Years ago a community member also complained about the uniforms going to the landfill and WB set up a system where the company now sends 90 per cent of used uniforms to mountain communities in second and developing countries, specifically Romania. WB is unable to distribute regionally because of branding issues.

Still, about 10 per cent — the ones that are ripped and stained — goes to the landfill. Once concerned community members filmed his team as they were dumping this 10 per cent and De Jong had to explain the process.

"I appreciate it because they care," he said. "And if we don't reconcile our over-consumptive behaviour, we're going to fail our children, the next generation."

De Jong has long been the driving force around WB's waste reduction. Since 2000, the company has reduced its waste by 70 per cent.

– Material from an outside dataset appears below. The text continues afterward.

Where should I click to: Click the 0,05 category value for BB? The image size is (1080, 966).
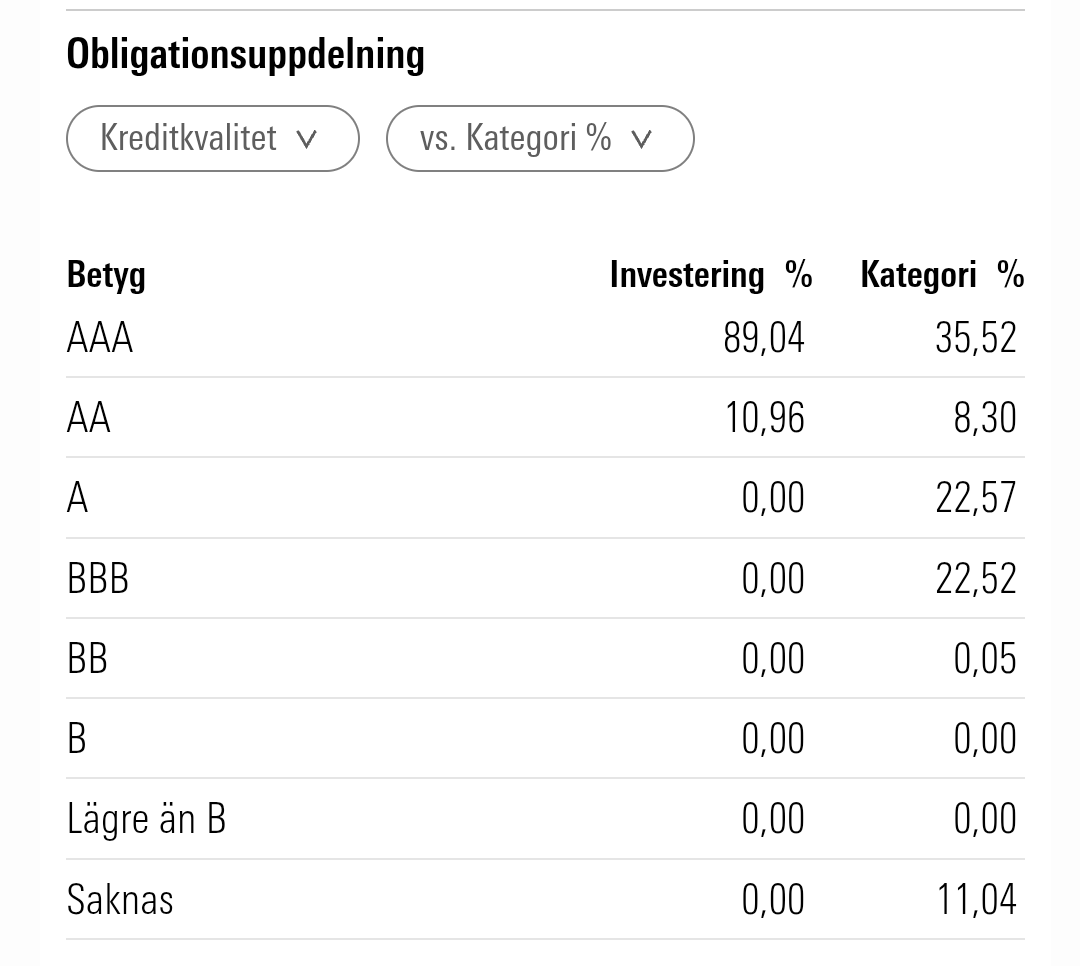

At the optimal level, if WB was doing everything perfectly, they could be hitting 90 per cent waste reduction, exercising the three R's — Reduce, Reuse, Recycle — to the fullest capacity.

"Our used, unsellable ski boots are one of the items that can fall through the cracks," said De Jong. "At this point we don't have anywhere else to send them to be repurposed."

Bank your used shoes

Whistler's BlueShore Financial office will be collecting all ranges of used shoes on Tuesday March 31 as part of its annual Sun Run ShoeRenu Program.

The push to collect athletic, dress/work shoes and hiking boots, which are then washed and distributed through the Vancouver ShoeRenu Foot Care Clinics at the Salvation Army Harbour Light, is the annual warm-up for the Sun Run.

Each year the program distributes 500 pairs of reconditioned shoes and clean socks to low-income people.